Spectral colors and color reproduction
Most light sources are mixtures of various wavelengths of light. Many such sources can still effectively produce a spectral color, as the eye cannot distinguish them from single-wavelength sources. For example, most computer displays reproduce the spectral color orange as a combination of red and green light; it appears orange because the red and green are mixed in the right proportions to allow the eye's cones to respond the way they do to the spectral color orange.
A useful concept in understanding the perceived color of a non-monochromatic light source is the dominant wavelength, which identifies the single wavelength of light that produces a sensation most similar to the light source. Dominant wavelength is roughly akin to hue.

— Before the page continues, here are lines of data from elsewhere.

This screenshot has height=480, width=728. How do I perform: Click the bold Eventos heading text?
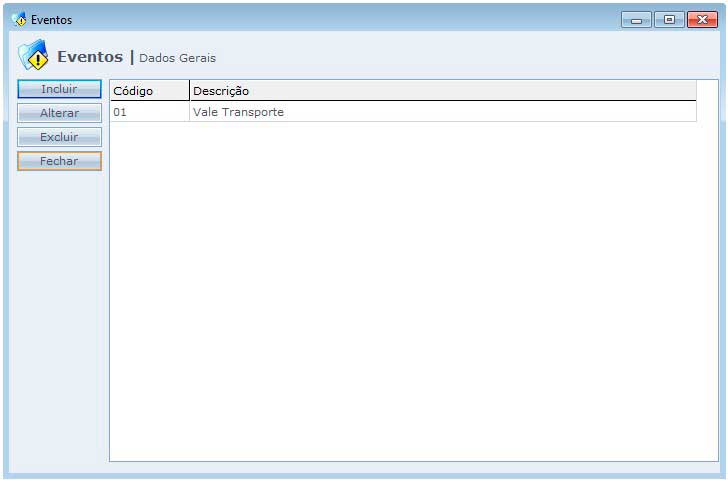(x=90, y=57)
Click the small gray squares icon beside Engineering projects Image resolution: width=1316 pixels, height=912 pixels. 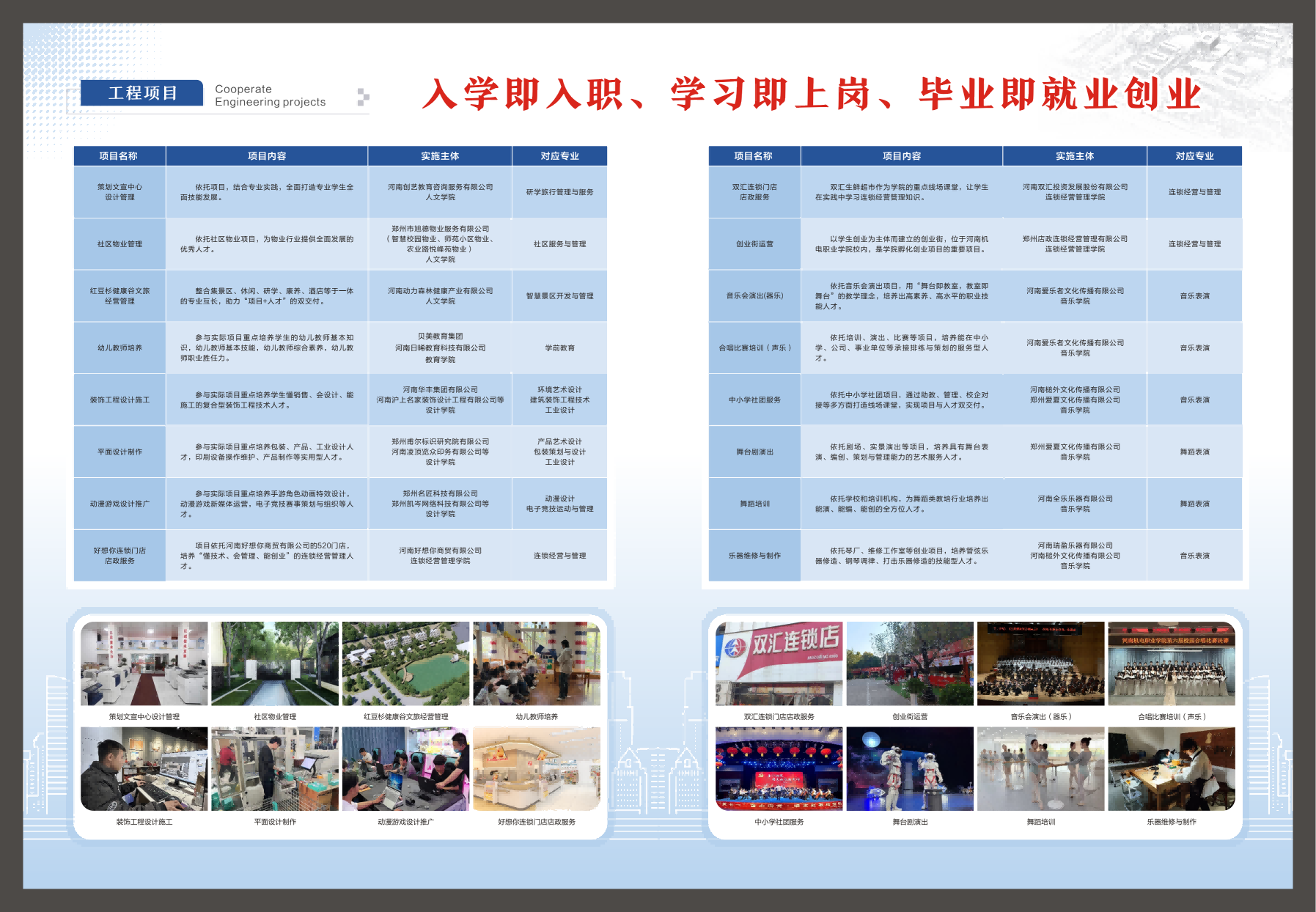tap(363, 97)
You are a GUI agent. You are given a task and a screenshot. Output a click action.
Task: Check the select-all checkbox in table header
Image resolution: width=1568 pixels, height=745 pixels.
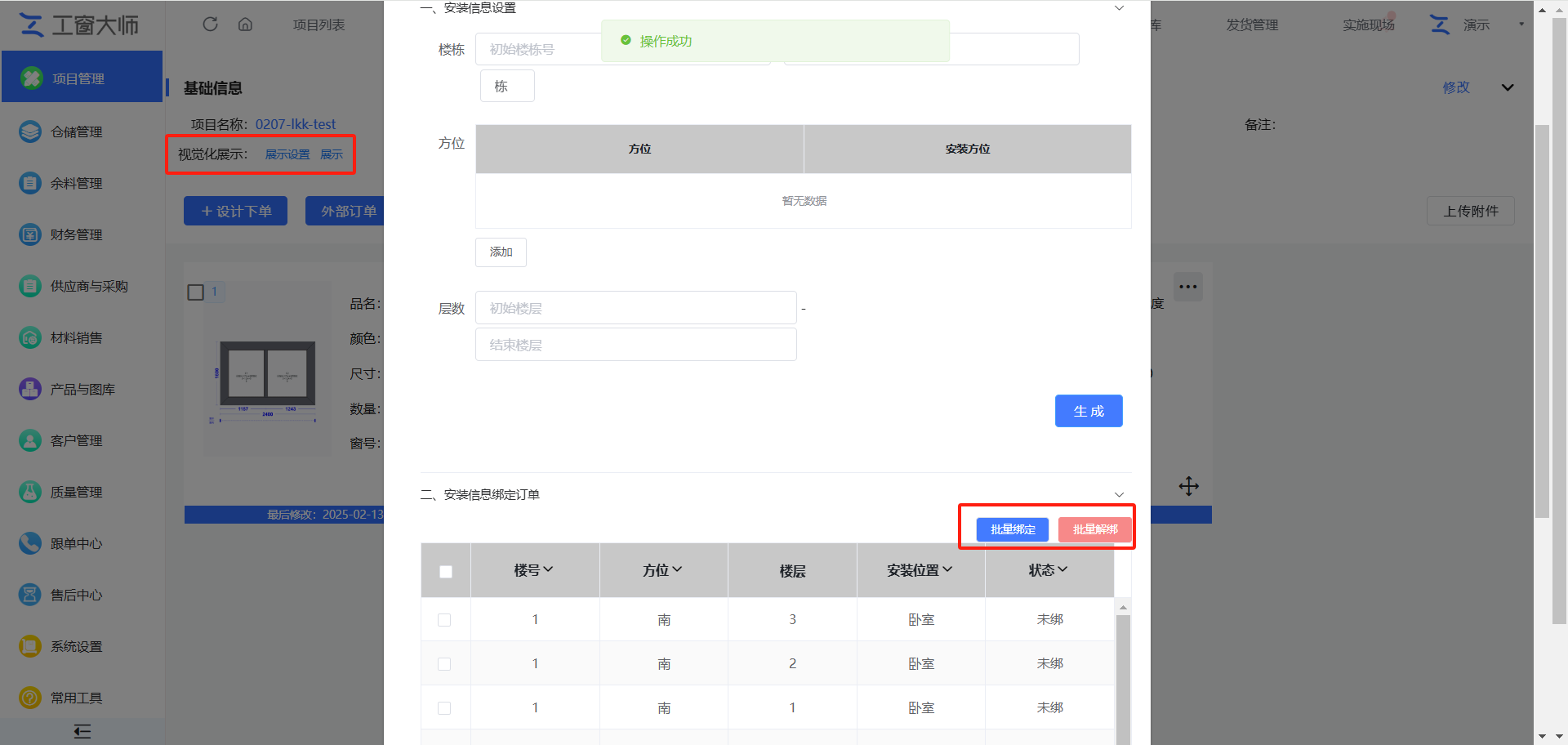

There are many color perceptions that by definition cannot be pure spectral colors due to desaturation or because they are purples (mixtures of red and violet light, from opposite ends of the spectrum). Some examples of necessarily non-spectral colors are the achromatic colors (black, gray, and white) and colors such as pink, tan, and magenta.
Two different light spectra that have the same effect on the three color receptors in the human eye will be perceived as the same color. They are metamers of that color. This is exemplified by the white light emitted by fluorescent lamps, which typically has a spectrum of a few narrow bands, while daylight has a continuous spectrum. The human eye cannot tell the difference between such light spectra just by looking into the light source, although reflected colors from objects can look different. (This is often exploited; for example, to make fruit or tomatoes look more intensely red.)

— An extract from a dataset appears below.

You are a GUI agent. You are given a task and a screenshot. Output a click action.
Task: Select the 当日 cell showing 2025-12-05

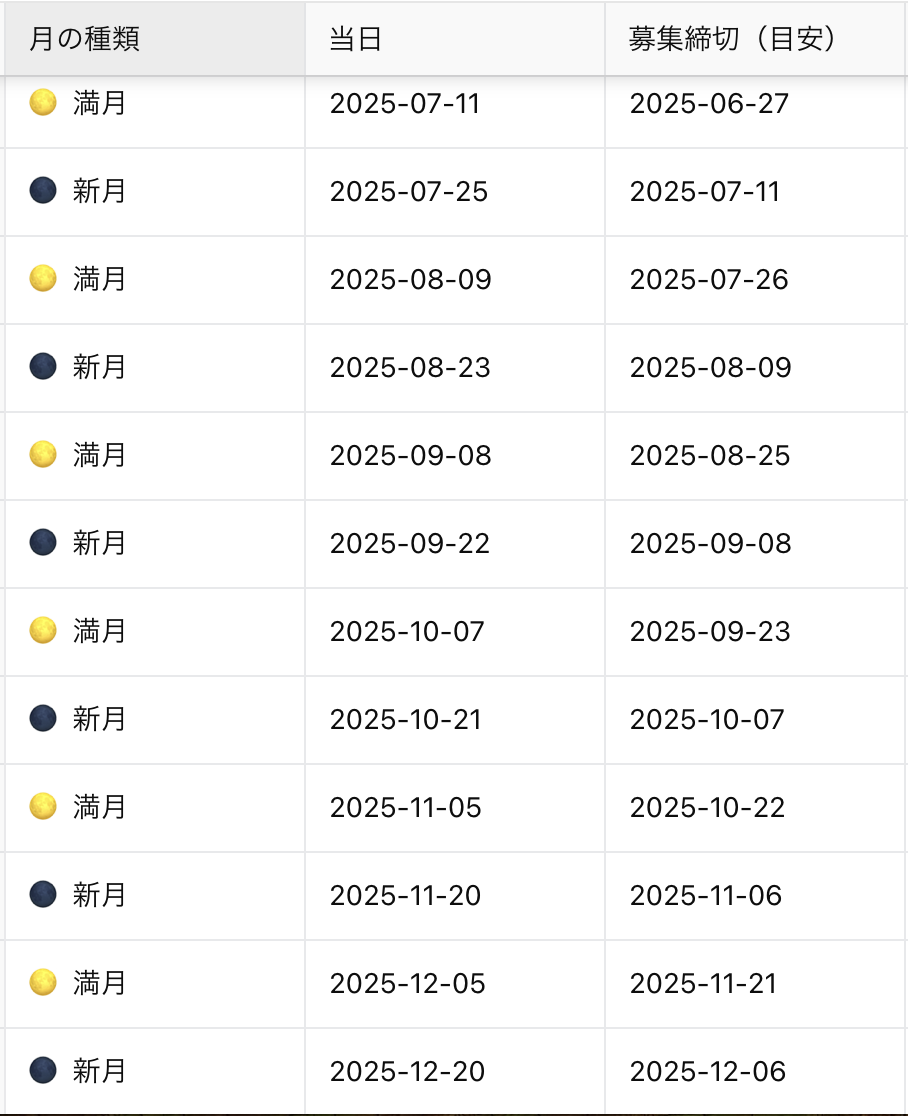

Similarly, most human color perceptions can be generated by a mixture of three colors called primaries. This is used to reproduce color scenes in photography, printing, television, and other media. There are a number of methods or color spaces for specifying a color in terms of three particular primary colors. Each method has its advantages and disadvantages depending on the particular application.

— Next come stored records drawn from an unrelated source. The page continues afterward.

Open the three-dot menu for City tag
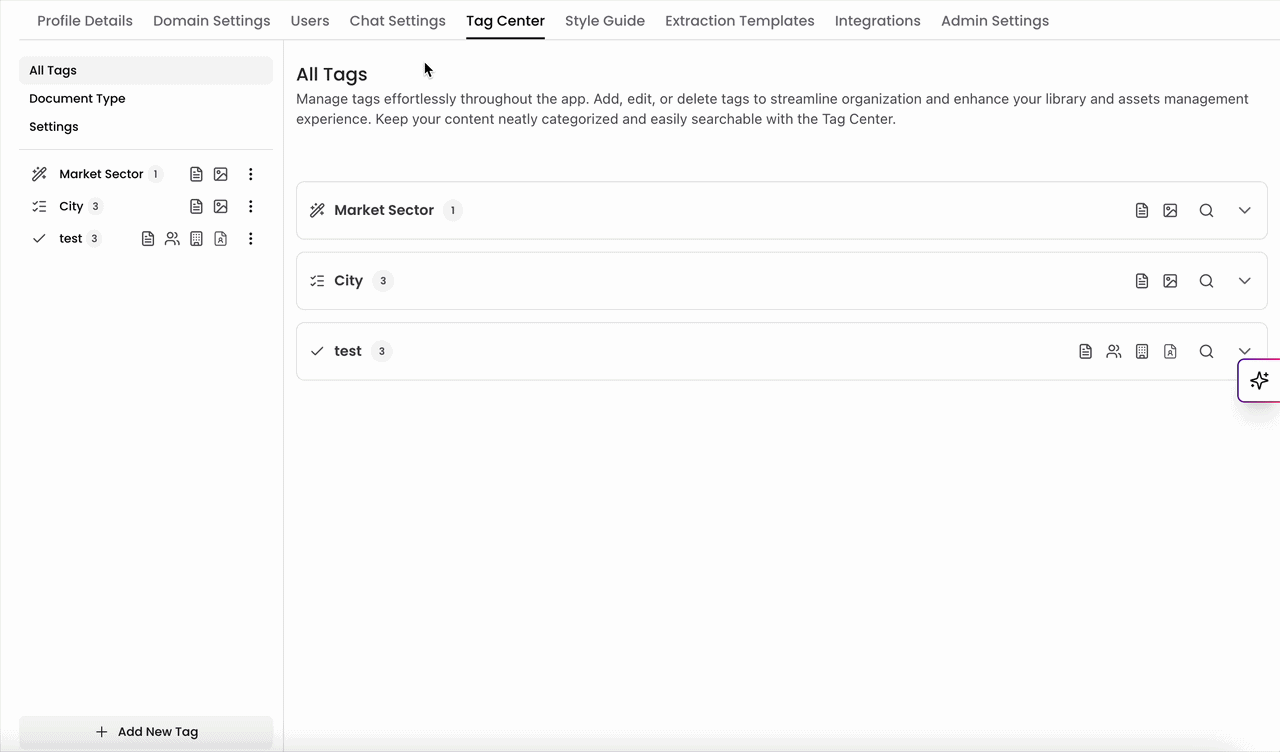 (250, 206)
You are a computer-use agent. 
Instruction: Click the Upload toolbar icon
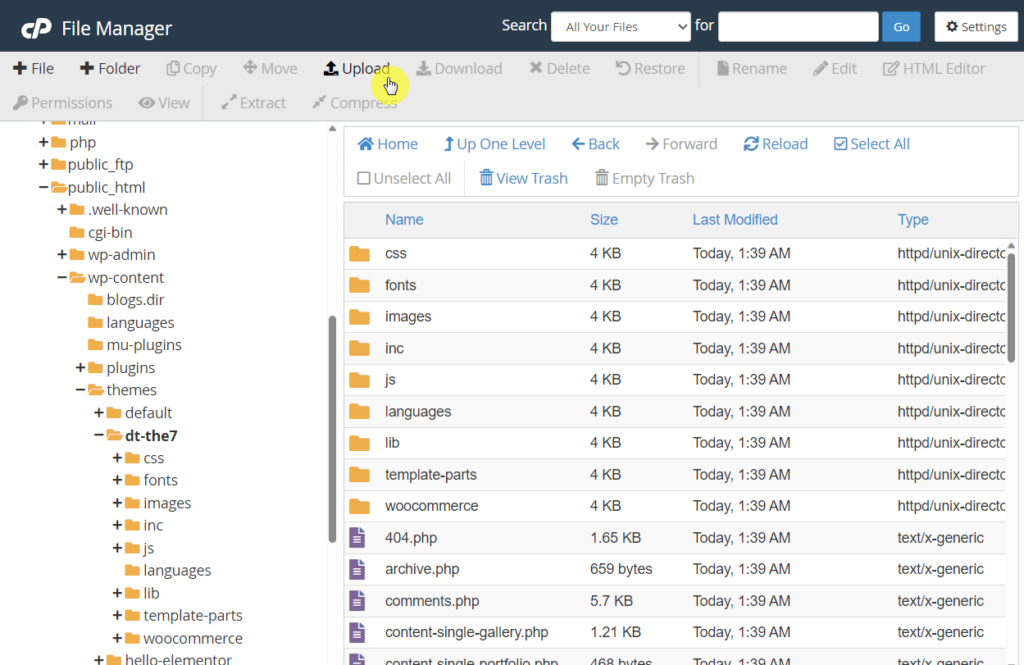tap(331, 68)
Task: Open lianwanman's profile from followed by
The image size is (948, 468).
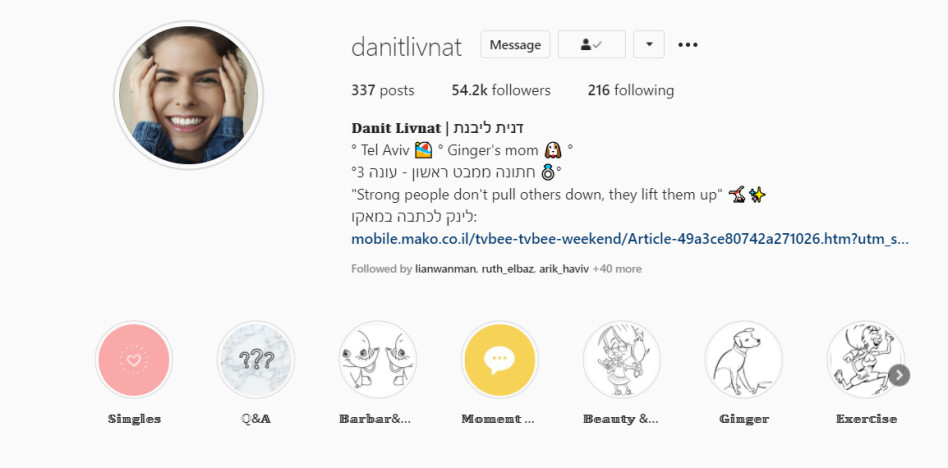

No mixture of colors, however, can produce a response truly identical to that of a spectral color, although one can get close, especially for the longer wavelengths, where the CIE 1931 color space chromaticity diagram has a nearly straight edge. For example, mixing green light (530 nm) and blue light (460 nm) produces cyan light that is slightly desaturated, because response of the red color receptor would be greater to the green and blue light in the mixture than it would be to a pure cyan light at 485 nm that has the same intensity as the mixture of blue and green.
Because of this, and because the primaries in color printing systems generally are not pure themselves, the colors reproduced are never perfectly saturated spectral colors, and so spectral colors cannot be matched exactly. However, natural scenes rarely contain fully saturated colors, thus such scenes can usually be approximated well by these systems. The range of colors that can be reproduced with a given color reproduction system is called the gamut. The CIE chromaticity diagram can be used to describe the gamut.
Another problem with color reproduction systems is connected with the acquisition devices, like cameras or scanners. The characteristics of the color sensors in the devices are often very far from the characteristics of the receptors in the human eye. In effect, acquisition of colors can be relatively poor if they have special, often very "jagged", spectra caused for example by unusual lighting of the photographed scene. A color reproduction system "tuned" to a human with normal color vision may give very inaccurate results for other observers.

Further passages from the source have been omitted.